Some popular whims resorted to by pranksters like rats running amok in the Holland Tunnel, sewer alligators devouring a transit worker, Northern Boulevard completely covered with green snow and the phony love note sent to the office nerd supposedly written by the pretty receptionist are stale. Do not use them.
Others are tales of a man who won an around-the-world cruise raffle but refused to accept his prize because he has no way of getting back home, the streaker who ran fully clothed through a nudist colony and the woman who wrote a post card to a creditor stating “check enclosed.”
A thousand times no. These yarns are also vapid and not up to the standards of professional April Fool’s Day devotees, like me.
A man’s birthday is April 1. Every year when it rolls around, he is reminded of it by the April Fool’s prank his mom played on his dad 30 years ago.
Do not employ listless capers such as inviting a friend to sleep over for the weekend and covering the bathroom door with drywall to make it appear there was no bathroom in the house, faxing a TV station and complaining its programs are being played upside down, placing a rubber chicken in your boss’s bottom drawer, tweeting friends the U.S. government has just raised the mandatory retirement age to 82 and yelling through the street that the U.S. Supreme Court just ruled the income tax law was unconstitutional. All are passe.
Then there are these non-sequiturs: A man purchased a round-trip ticket to Hawaii and fools the airline by returning home by boat. Then he orders an expensive dinner at a classy restaurant and, after it is served, leaves the payment on the table and departs shrieking, “April Fool” without touching a bite. Much too trite.
Every escapade ever thought up by the finest brains in the business has already been used except for one special gem that still lives in prank infamy.
Some 25 years ago, writer George Plimpton crafted a story about a New York Mets baseball phenom he named “Sidd Finch,” whom the team secretly signed. Sidd reportedly could fire a baseball at 168 miles an hour and hit a baseball 600 feet. A sports magazine picked the story up and it took off. Plimpton chose a gangly, 6-foot-4 Chicago man as the model for pictures.
Of course, the story was an April Fool’s joke and pure fiction. The prank left thousands of frenzied fans delighted or furious at being duped.
That whimsical story — often imitated, but never duplicated — was the apex.

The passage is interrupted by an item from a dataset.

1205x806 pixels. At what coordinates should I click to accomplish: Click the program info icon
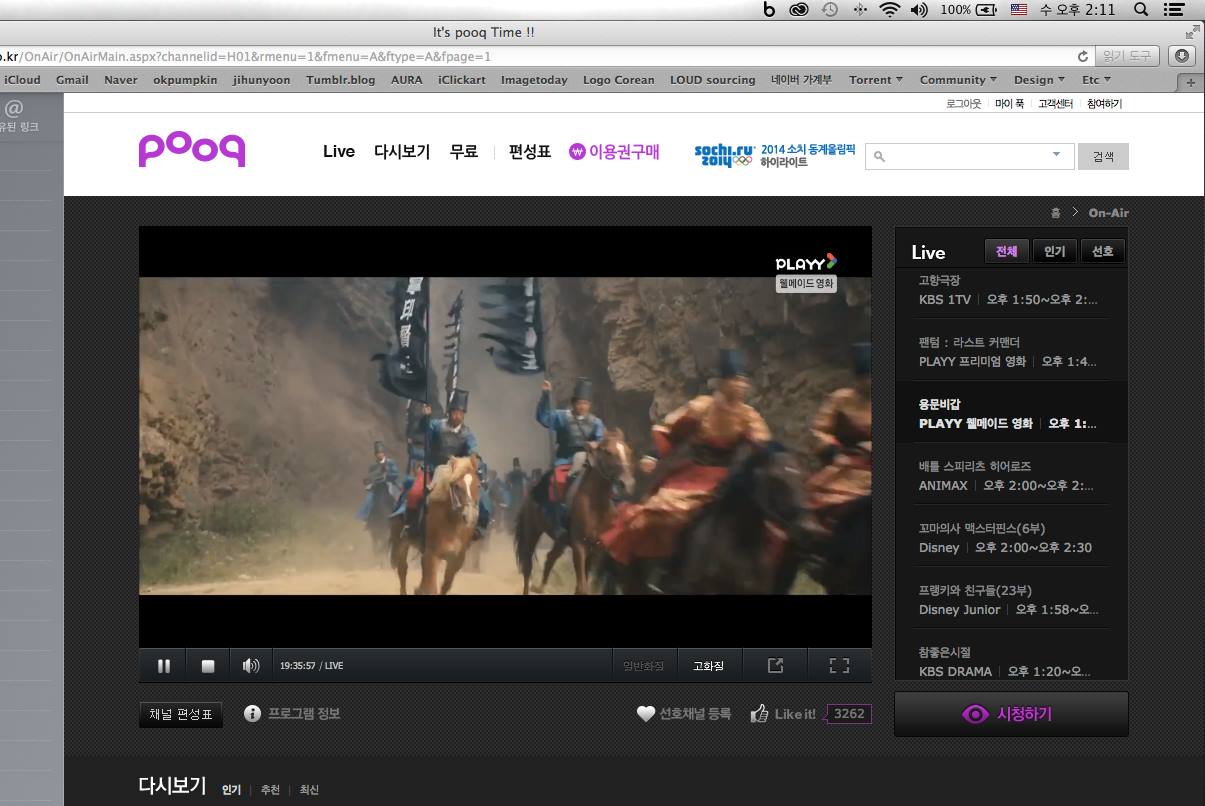click(252, 713)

I tried to top it once with a story about the New York Giants secretly signing 300-pound football player “Barney Frank Kurowski,” who could throw a football 100 yards, run a hundred-yard in eight seconds and hates the Dallas Cowboys.
I envisioned it becoming the second grandest prank of them all. But it was not meant to be. Gloria nixed it on the grounds that the Giants would be displeased and cancel our 2010 ticket subscription.
Psychologists have said April Fool shenanigans help relieve stress and improve morale, but would-be pranksters beware. April Fool’s Day lawsuits are not uncommon and lawyers say the damage from a prank gone awry can be lasting and costly.
Workers in a chemical plant once planted a rubber snake above the manager’s office door. He did not come to work that day, but the snake dropped onto the shoulders of the night cleaning lady. She fell screaming to the floor, smashed her head and passed out. The company paid the medical bills, but she refused to work there again.
So, jesters, be careful. Choose your prank thoughtfully, tastefully and with no malice aforethought. With that being said, go out and have some fun.
Newsflash: I am leaving my position as humor columnist for this newspaper to accept a similar position as Dave Barry’s replacement in Miami.